Nesse caso do Rio de Janeiro, a Polícia Federal pegou o cabra em flagrante, e o MPF denunciou-o à Justiça por narcotráfico internacional (art. 33, da Lei 11.343/2006 c/c o art. 40, I, da mesma lei). O procurador pediu a punição do sujeito e o juiz condenou-o à pena de 3 anos, 8 meses e 10 dias de reclusão em regime aberto.
Desde 2006, a pena mínima para narcotráfico vai de 5 a 15 anos de reclusão. Quando a droga vem do exterior ou vai para lá, a pena pode ser aumentada de 1/6 a 2/3, segundo o art. 40, inciso I, da Lei 11.343/06, em razão da internacionalidade da conduta.
A quantidade da droga importa na fixação da pena. O réu transportara 40 mil comprimidos de ecstasy e uns 17 mil pontos de LSD. Só uma “mula-sem-cabeça” faria uma loucura dessas. Diz o art. 42 da Lei do Narcotráfico:
Art. 42. O juiz, na fixação das penas, considerará, com preponderância sobre o previsto no art. 59 do Código Penal, a natureza e a quantidade da substância ou do produto, a personalidade e a conduta social do agente.
Como, então, a pena final desse réu pôde ser tão baixa? A questão era saber se o acusado era uma simples mula, ou não. Coisa de taxonomia penal. Mero gado, boi de piranha, ou cavalo de raça num esquema maior? O juiz entendeu que era aplicável ao acusado a causa especial de diminuição de pena prevista no art. 33, §4º, da Lei 11.343/2006, que beneficia as mulas que sejam primárias e que não integrem organizações criminosas. Por isto, sua pena foi reduzida no grau máximo, em 2/3 (dois terços).
§4º. Nos delitos definidos no caput e no § 1o deste artigo, as penas poderão ser reduzidas de um sexto a dois terços, desde que o agente seja primário, de bons antecedentes, não se dedique às atividades criminosas nem integre organização criminosa.
O Ministério Público Federal recorreu, e o TRF-2, por maioria de 2 x 1, deu razão à acusação. Ao prover a apelação criminal do MPF, o TRF aumentou a pena do acusado para 12 anos e 3 meses de reclusão em regime inicial fechado.

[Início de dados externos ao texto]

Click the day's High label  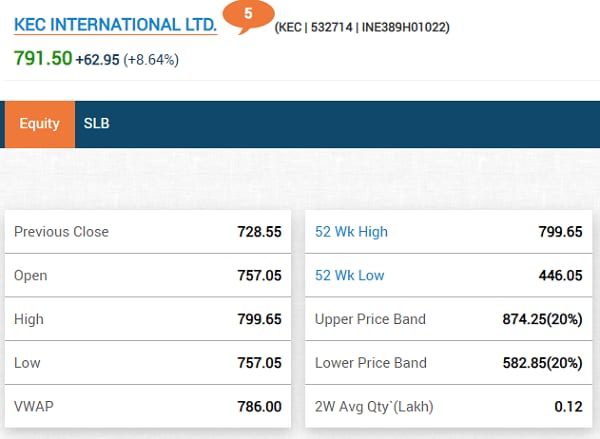click(30, 319)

Eis um trecho do acórdão, relatado pelo competente desembargador Abel Gomes:
III – Na causa de aumento do art. 40 da Lei nº 11.343/2006, a incidência da fração de aumento deriva do número de causas presentes. Não é aplicável ao caso concreto a causa de diminuição do art. 33, §4º da Lei n. 11.343/06. A quantidade de unidades de drogas, somada ao valor estimado da carga – milhões de reais – revela que o acusado seria pessoa de confiança para figurar no foco de transporte de carga tão vultosa, cujo conteúdo, só poderia ser manipulado por uma organização criminosa especializada na comercialização de drogas sintéticas no país. (TRF-2, 1ª Turma Especializada, rel. Des. Abel Gomes, autos 0490115-52.2008.4.02.5101, j. 27/01/2010).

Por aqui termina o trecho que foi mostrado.